[XML-SIG] Re: xml.dom.ext.reader.HtmlLib memory leak?

Thu Aug 26 17:01:35 CEST 2004

<xmlsig at codeweld.com> wrote:

> Apart from that, I just think a "dom" is invaluable when there is a need to
> process a rather complex markup with all leaves, say for example when you
> implement a browser of sorts. Dom-view springs to mind. Use it on a few big
> websites for a while and the process starts to lag your computer because it
> grows in the hundreds of megabytes.

Does the leak has any relation to the size of the page you're parsing?

The sgmlop parser in pyxml is a fork of the pythonware/effbot.org version, and I don't
think it supports garbage collection.  (version 1.1 of the pythonware/effbot.org does).

This means that code using it *must* make sure to explicitly kill the parse object when
parsing is done.

I don't have PyXML on this machine, but Google found this page:

    http://aspn.activestate.com/ASPN/Mail/Message/xml-checkins/678664

which contains this initialization code:

    def initParser(self, parser):
        self._parser = parser
        self._parser.register(self)
        return

which creates a cycle: self contains a reference to the parser, which contains
references to bound methods, which contain references back to self.

To break the cycle, you must arrange for the code to do e.g.

        self._parser = None

when you're done parsing.

Alternatively, you could probably switch to the effbot.org version of sgmlop:

    http://effbot.org/downloads#sgmlop

(I haven't tested this with PyXML, but it might work.  Or not.)

</F>

--- DATASET EXTRACT ---
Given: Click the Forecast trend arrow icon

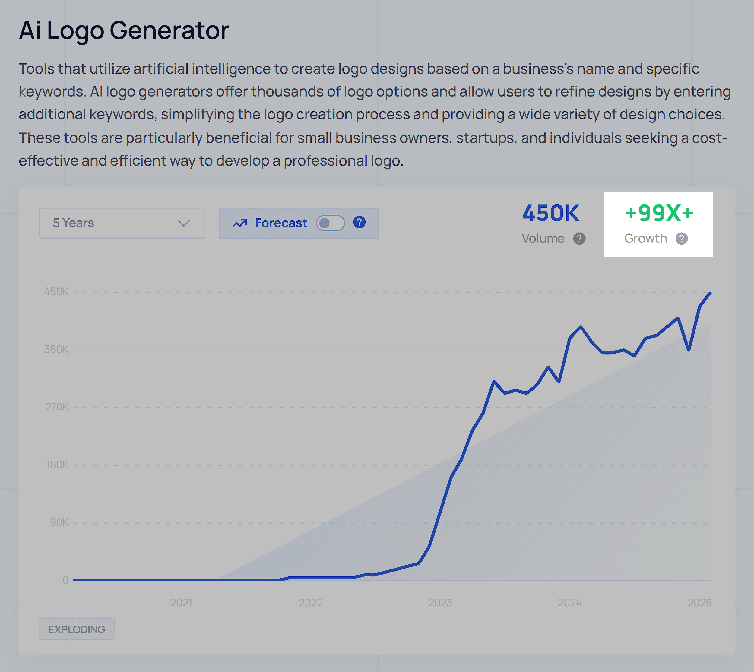Looking at the screenshot, I should coord(240,223).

--- TASKS TO PERFORM ---
a - Return the part of the post on the sgmlop memory leak starting at "[XML-SIG] Re: xml.dom.ext.reader.HtmlLib" and ending at "page you're parsing?".
b - Answer these questions from the post on the sgmlop memory leak:
(i) Which version of the pythonware/effbot.org sgmlop supports garbage collection?
(ii) What line of code does the writer suggest to break the cycle?
(iii) In the quoted message, how large does the process grow?
The material is separate from the post on the sgmlop memory leak.

--- TASK-BY-TASK ANSWERS ---
a -
[XML-SIG] Re: xml.dom.ext.reader.HtmlLib memory leak?

Thu Aug 26 17:01:35 CEST 2004

<xmlsig at codeweld.com> wrote:

> Apart from that, I just think a "dom" is invaluable when there is a need to
> process a rather complex markup with all leaves, say for example when you
> implement a browser of sorts. Dom-view springs to mind. Use it on a few big
> websites for a while and the process starts to lag your computer because it
> grows in the hundreds of megabytes.

Does the leak has any relation to the size of the page you're parsing?

b -
(i) Version 1.1
(ii) self._parser = None
(iii) Hundreds of megabytes